History of Kung Fu
Shaolin Kung Fu is probably one of the best known martial arts styles in existence today. Overall, it is known for improving strength, agility, and overall health. Its story begins in the temple from which it takes its name. According to Shaolin tradition, it has its roots about 1500 years ago. A Buddhist teacher named Ta Mo (also known as Bodhidharma or Daruma) arrived from India in the early sixth century, and was admitted to the first Shaolin temple in Northern China. He had a problem, however, with the monks there falling asleep during his lectures. He introduced them to the 49 postures of the I Chin Ching to assist them in staying awake during meditation. These postures, believed by some to be descended from Hatha Yoga, were one of the first forms of Shaolin training.
Over the years, this training was encouraged to continue and develop, since the remote and relatively prosperous temples made an appealing target for bandits. It was also very useful for the traveling monks who gathered donations to have some martial skill, and they would frequently both teach their styles to and learn new styles from the people they encountered in their journey. Those who were not monks, but were considered worthy, could also learn kung fu in the temples, then go back to their ordinary lives. They would often continue to train and develop the styles they had learned. This is a large part of how Shaolin Kung Fu came to be so diverse, and why so many fighting styles are descended from it.

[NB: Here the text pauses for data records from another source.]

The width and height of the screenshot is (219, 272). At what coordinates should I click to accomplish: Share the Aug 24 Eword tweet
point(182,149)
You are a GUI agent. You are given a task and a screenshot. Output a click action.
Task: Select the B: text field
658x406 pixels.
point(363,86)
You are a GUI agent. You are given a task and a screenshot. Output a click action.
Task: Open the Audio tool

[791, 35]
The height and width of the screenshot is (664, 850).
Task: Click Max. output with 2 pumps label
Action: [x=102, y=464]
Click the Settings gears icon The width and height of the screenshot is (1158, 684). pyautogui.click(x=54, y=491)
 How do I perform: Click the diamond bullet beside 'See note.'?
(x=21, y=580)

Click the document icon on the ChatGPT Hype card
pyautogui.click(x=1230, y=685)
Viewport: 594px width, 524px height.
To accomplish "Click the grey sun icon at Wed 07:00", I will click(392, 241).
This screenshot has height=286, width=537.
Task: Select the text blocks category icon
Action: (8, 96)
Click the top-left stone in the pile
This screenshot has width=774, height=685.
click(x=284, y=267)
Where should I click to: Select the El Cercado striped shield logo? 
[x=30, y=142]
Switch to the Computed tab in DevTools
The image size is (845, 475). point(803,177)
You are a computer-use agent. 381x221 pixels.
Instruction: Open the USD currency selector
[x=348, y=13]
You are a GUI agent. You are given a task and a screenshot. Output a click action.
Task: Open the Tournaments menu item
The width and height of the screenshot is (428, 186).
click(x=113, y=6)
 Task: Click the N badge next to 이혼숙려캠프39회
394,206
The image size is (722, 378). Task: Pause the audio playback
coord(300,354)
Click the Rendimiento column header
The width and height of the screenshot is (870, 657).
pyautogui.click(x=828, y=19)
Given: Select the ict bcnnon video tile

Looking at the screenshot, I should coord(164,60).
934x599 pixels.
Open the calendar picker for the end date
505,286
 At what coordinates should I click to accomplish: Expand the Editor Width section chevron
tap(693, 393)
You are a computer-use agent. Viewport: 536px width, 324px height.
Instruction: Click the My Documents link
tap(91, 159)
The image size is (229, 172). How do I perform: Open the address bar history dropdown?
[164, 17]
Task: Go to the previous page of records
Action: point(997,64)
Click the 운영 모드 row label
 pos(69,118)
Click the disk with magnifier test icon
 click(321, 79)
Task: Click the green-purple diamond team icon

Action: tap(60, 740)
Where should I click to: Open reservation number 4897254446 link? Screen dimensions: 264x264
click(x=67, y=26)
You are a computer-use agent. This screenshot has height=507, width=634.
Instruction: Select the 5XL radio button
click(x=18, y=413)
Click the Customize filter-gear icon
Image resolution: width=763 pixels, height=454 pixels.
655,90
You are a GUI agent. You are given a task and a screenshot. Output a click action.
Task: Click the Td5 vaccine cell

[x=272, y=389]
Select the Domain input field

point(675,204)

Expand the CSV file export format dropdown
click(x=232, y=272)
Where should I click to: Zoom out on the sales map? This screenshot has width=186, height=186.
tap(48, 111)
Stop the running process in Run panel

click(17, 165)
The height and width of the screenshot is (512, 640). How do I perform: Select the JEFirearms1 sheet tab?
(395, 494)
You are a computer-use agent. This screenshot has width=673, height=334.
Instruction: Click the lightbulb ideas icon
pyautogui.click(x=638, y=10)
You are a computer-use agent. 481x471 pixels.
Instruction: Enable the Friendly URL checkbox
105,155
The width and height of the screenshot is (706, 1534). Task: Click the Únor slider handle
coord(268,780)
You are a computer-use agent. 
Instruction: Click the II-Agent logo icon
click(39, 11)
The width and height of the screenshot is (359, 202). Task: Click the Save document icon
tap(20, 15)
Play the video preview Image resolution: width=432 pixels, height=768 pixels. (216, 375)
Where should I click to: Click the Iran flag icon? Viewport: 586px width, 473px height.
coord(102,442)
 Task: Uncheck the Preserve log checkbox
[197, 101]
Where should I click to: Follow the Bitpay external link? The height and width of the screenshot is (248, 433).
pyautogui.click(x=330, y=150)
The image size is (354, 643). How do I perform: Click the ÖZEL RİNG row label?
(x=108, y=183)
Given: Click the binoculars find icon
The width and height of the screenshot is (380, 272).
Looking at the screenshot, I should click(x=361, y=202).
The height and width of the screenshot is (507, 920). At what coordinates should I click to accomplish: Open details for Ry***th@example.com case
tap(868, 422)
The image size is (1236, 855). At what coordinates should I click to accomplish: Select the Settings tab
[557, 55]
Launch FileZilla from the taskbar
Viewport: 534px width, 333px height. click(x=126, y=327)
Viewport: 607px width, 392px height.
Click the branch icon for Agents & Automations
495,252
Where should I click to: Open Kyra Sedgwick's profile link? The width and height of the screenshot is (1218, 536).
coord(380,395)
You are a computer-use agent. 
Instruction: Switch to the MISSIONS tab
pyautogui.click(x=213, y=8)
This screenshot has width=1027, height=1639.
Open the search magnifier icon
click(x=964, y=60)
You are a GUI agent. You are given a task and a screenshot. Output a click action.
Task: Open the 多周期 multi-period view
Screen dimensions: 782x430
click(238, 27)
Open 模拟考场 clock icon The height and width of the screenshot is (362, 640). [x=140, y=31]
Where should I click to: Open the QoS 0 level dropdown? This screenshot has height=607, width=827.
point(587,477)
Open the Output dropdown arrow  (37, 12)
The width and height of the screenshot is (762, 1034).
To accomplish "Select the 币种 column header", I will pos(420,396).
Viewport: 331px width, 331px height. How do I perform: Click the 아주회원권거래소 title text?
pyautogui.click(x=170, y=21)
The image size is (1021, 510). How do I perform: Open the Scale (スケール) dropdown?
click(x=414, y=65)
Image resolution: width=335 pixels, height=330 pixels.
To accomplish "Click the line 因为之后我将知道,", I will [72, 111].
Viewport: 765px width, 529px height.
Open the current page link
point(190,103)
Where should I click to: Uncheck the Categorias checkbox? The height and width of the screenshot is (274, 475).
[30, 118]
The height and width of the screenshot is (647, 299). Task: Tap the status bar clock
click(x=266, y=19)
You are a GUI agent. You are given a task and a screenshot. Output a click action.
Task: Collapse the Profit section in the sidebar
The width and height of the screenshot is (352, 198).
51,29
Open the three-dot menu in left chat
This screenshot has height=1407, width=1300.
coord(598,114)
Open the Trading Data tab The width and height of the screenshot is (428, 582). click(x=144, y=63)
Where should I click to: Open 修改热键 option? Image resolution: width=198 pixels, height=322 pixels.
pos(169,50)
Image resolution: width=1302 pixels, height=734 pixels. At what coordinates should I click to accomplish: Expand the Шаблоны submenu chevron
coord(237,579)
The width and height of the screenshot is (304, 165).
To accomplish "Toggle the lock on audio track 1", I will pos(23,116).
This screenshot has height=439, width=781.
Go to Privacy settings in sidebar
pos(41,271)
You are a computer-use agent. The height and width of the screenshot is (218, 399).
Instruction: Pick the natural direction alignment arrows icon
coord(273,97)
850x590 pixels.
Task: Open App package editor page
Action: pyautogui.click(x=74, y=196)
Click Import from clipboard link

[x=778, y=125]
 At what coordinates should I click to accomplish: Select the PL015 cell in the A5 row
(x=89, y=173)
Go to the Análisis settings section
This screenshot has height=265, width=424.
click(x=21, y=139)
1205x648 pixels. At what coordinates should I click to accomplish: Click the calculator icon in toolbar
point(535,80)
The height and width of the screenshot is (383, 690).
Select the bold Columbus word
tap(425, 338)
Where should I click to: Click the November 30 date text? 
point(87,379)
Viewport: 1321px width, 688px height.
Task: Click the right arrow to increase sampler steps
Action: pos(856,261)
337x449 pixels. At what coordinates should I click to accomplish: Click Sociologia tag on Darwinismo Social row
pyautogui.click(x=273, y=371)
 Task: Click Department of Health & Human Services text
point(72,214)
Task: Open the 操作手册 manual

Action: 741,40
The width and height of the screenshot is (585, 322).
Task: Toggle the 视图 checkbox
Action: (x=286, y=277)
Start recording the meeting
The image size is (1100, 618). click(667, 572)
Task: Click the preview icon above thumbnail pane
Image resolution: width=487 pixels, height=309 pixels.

Due to some of the turbulent periods in Chinese history, some of this diversity is lost to contemporary martial arts students. The original Shaolin temple was burned three times throughout its history, once in the late 6th or early 7th century A.D., once in 1677, and again during Chiang Kai Shek's northern expedition. Many Shaolin masters also fled the country when China's communist party gained control of the government. Mao Tse Tung's cultural revolution in 1966 was responsible for the destruction of much of whatever martial traditions remained in China. As a result, Chinese martial arts masters moved to Chinese communities in other nations, including Hong Kong, Taiwan, Singapore, and Indonesia. Now these masters and their students have spread Shaolin Kung Fu over much of the world, including the United States.
The Shaolin training of today includes a broad variety of styles, such as hand of the enlightened one, northern fist, southern fist, eight drunken immortals, bird style, monkey style, tiger style, crane style, mantis style, eagle claw, various styles of Tai Chi, Bagua, Hsing I, and the eighteen classical weapons, among other styles. In addition, within each style there are often further variations and divisions. For example, some variations in monkey style are monkey fist, white monkey, stone monkey, and ground monkey. Each style that is part of Shaolin Kung Fu has special characteristics of its own, and emphasizes different aspects of the Shaolin style. Keeping in mind that each style has greater depth and versatility than a brief note can describe, here are highlights of a few:
Hand of the enlightened one (Lohan Shou) is considered to be the original Shaolin fighting style. It includes empty hand combat, strikes, kicks, blocks, and sweeps.
Northern fist (Pei Chuan) is the style for which the northern Shaolin temples were best known. It developed from Lohan Shou, and includes many basic blocks, kicks, and punches. Since its original practitioners were built a little larger, Northern fist is known for adding techniques that emphasize power and range.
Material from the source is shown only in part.